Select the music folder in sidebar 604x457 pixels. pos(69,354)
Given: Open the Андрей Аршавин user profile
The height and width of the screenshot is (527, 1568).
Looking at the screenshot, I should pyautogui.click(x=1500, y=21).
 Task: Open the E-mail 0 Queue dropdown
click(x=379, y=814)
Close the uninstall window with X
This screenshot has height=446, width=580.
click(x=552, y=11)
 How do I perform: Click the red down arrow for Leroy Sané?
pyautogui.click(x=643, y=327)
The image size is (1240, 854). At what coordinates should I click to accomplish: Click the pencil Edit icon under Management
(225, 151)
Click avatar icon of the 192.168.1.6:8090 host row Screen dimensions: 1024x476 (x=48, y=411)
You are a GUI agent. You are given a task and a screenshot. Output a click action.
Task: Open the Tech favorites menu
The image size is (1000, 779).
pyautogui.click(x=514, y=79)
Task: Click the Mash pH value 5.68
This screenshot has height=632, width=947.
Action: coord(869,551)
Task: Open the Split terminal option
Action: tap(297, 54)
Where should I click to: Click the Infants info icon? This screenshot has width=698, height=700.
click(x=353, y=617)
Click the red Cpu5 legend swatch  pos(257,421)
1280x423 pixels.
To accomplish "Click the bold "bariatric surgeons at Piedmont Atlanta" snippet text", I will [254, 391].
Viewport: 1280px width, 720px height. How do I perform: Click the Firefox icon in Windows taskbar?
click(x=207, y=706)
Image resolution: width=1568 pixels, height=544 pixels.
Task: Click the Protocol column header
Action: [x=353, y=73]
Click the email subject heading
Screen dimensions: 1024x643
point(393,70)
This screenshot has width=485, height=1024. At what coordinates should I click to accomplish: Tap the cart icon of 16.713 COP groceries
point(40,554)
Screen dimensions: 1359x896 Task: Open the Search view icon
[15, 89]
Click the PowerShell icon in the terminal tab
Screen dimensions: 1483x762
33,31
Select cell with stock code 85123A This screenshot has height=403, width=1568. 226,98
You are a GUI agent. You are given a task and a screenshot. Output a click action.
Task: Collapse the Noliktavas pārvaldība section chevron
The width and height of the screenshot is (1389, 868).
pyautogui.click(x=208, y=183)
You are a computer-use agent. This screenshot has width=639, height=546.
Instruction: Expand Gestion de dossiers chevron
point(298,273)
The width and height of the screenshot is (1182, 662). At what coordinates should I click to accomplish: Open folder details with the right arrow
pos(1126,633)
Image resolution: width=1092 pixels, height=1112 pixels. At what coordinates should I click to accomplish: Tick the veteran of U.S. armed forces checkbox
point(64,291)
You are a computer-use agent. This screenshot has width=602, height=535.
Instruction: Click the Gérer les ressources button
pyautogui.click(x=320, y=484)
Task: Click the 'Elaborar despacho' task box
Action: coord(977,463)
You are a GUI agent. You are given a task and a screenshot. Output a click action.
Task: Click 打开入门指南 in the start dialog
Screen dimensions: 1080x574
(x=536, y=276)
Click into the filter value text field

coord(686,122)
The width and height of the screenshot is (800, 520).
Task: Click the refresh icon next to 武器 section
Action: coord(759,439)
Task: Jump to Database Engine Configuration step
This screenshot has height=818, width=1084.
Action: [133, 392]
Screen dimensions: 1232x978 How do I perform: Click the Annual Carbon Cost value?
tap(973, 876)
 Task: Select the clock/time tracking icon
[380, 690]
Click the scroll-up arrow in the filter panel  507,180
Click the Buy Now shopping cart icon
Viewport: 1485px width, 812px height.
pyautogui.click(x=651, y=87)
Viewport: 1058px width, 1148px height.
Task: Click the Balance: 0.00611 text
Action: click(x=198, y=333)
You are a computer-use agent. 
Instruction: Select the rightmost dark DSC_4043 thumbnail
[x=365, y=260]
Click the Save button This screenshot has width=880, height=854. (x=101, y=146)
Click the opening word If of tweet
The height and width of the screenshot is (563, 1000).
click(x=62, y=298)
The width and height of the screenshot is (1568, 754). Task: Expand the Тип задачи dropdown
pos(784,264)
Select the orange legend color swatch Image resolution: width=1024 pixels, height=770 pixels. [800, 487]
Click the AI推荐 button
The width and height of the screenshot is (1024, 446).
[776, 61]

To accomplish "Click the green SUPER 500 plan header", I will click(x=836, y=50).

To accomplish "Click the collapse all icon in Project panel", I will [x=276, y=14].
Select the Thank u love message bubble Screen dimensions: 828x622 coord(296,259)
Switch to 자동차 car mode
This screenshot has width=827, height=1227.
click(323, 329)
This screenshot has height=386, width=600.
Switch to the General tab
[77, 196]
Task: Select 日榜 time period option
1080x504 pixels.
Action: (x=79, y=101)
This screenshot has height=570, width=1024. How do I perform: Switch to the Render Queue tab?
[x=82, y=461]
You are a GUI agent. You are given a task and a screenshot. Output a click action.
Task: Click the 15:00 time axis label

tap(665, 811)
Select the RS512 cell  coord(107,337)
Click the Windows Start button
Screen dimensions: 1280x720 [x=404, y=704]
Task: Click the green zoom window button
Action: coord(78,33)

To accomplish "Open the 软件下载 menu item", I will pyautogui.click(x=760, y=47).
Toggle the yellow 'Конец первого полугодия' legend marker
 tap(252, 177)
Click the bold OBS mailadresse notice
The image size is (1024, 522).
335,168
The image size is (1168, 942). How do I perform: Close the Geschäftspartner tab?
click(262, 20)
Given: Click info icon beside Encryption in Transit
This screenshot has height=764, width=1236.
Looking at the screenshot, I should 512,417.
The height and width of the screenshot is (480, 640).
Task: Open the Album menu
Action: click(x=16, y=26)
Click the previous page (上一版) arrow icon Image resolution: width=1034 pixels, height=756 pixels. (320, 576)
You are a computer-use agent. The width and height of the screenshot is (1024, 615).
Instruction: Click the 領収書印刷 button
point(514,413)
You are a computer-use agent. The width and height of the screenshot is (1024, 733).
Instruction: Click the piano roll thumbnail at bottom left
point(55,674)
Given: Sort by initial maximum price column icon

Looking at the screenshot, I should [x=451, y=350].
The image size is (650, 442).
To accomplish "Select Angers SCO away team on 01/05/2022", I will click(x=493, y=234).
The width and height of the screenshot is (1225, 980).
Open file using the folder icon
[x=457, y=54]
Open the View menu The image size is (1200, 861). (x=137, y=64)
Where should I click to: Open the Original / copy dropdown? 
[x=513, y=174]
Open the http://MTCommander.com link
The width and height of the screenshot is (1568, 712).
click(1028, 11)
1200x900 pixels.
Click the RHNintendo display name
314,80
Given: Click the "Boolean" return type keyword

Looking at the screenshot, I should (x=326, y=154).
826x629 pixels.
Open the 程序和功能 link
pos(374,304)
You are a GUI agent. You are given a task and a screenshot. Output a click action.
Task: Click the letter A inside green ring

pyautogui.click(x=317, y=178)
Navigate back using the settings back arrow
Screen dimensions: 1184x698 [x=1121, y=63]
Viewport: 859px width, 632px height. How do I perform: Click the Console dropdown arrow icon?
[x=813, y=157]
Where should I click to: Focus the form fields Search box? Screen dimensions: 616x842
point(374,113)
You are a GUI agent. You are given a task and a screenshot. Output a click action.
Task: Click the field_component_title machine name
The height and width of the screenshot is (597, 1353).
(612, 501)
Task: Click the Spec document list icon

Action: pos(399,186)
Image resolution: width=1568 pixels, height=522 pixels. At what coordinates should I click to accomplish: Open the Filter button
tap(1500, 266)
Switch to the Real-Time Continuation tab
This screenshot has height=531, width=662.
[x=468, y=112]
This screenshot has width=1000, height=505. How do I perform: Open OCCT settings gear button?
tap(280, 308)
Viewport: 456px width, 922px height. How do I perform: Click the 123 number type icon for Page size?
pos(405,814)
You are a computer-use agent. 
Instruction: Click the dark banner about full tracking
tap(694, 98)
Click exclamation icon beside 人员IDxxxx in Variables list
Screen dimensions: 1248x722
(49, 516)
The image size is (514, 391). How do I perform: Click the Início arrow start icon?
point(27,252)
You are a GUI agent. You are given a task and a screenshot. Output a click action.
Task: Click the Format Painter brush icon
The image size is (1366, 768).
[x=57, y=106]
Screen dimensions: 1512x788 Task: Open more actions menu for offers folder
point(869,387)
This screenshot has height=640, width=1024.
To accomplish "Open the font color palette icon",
::::::::::
→ **Work required**: Reproducing the whole listing above is not the task. Copy exactly only the lines from the one with "This screenshot has width=485, height=1024." to the one with "Click the Buy Now shopping cart icon", both kept.

→ **Solution**:
This screenshot has width=485, height=1024. At what coordinates should I click to accomplish: Tap the cart icon of 16.713 COP groceries
point(40,554)
Screen dimensions: 1359x896 Task: Open the Search view icon
[15, 89]
Click the PowerShell icon in the terminal tab
Screen dimensions: 1483x762
33,31
Select cell with stock code 85123A This screenshot has height=403, width=1568. 226,98
You are a GUI agent. You are given a task and a screenshot. Output a click action.
Task: Collapse the Noliktavas pārvaldība section chevron
The width and height of the screenshot is (1389, 868).
pyautogui.click(x=208, y=183)
You are a computer-use agent. This screenshot has width=639, height=546.
Instruction: Expand Gestion de dossiers chevron
point(298,273)
The width and height of the screenshot is (1182, 662). At what coordinates should I click to accomplish: Open folder details with the right arrow
pos(1126,633)
Image resolution: width=1092 pixels, height=1112 pixels. At what coordinates should I click to accomplish: Tick the veteran of U.S. armed forces checkbox
point(64,291)
You are a computer-use agent. This screenshot has width=602, height=535.
Instruction: Click the Gérer les ressources button
pyautogui.click(x=320, y=484)
Task: Click the 'Elaborar despacho' task box
Action: coord(977,463)
You are a GUI agent. You are given a task and a screenshot. Output a click action.
Task: Click 打开入门指南 in the start dialog
Screen dimensions: 1080x574
(x=536, y=276)
Click into the filter value text field

coord(686,122)
The width and height of the screenshot is (800, 520).
Task: Click the refresh icon next to 武器 section
Action: coord(759,439)
Task: Jump to Database Engine Configuration step
This screenshot has height=818, width=1084.
Action: [133, 392]
Screen dimensions: 1232x978 How do I perform: Click the Annual Carbon Cost value?
tap(973, 876)
 Task: Select the clock/time tracking icon
[380, 690]
Click the scroll-up arrow in the filter panel  507,180
Click the Buy Now shopping cart icon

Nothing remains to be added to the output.